(Text passage)

Now, configure this new SBT project in project/Build.scala:

// Note the "with play.PlayInternalKeys"
object ApplicationBuild extends Build with play.PlayInternalKeys {
 
  // Project with NettyServer monkey patch
  val monkeyPatch = Project("monkey-patch", file("monkey-patch"))
    .settings(libraryDependencies += 
      "com.typesafe.play" % "play_2.10" % "2.2.1")
 
  // Actual Play app
  val myApp = play.Project("my-app", path = file("my-app"))
    .dependsOn(monkeyPatch)
    .settings(
      // Add to playDependencyClasspath so it is accessible in 
      // the classloader used for the "run" and "start" commands
      playDependencyClasspath += 
        (classDirectory in Compile in monkeyPatch).value
    )
}

Step 2: override the run and start commands to use TempNettyServer

Ready for more copy/paste?

Grab PlayRun.scala and copy it into the project folder under some other name, such as TempPlayRun.scala and make two changes:

  1. Replace all PlayRun references with TempPlayRun: there should only be one, which is the class name.
  2. Replace all NettyServer references with TempNettyServer: there should be two, both in String literals, used in the run and start commands to fire up the app.

Now, update the settings in project/Build.scala to use your versions of the run and start commands:

// Note the "with play.PlayInternalKeys"
object ApplicationBuild extends Build with play.PlayInternalKeys {
 
  // Project with NettyServer monkey patch
  val monkeyPatch = Project("monkey-patch", file("monkey-patch"))

(End Text passage)

#### Exercise requirements:
1) According to the Play build walkthrough, how many NettyServer references should be replaced with TempNettyServer, and where are they?
2) Repeat the stretch of the Play build walkthrough from "Ready for more" through "up the app.", word for word.

(Material supplied)

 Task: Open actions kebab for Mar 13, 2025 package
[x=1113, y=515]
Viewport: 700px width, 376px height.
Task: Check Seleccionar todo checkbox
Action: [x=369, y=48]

(End Material supplied)

#### Activity answers:
1) There should be two, both in String literals, used in the run and start commands to fire up the app.

2)
Ready for more copy/paste?

Grab PlayRun.scala and copy it into the project folder under some other name, such as TempPlayRun.scala and make two changes:

  1. Replace all PlayRun references with TempPlayRun: there should only be one, which is the class name.
  2. Replace all NettyServer references with TempNettyServer: there should be two, both in String literals, used in the run and start commands to fire up the app.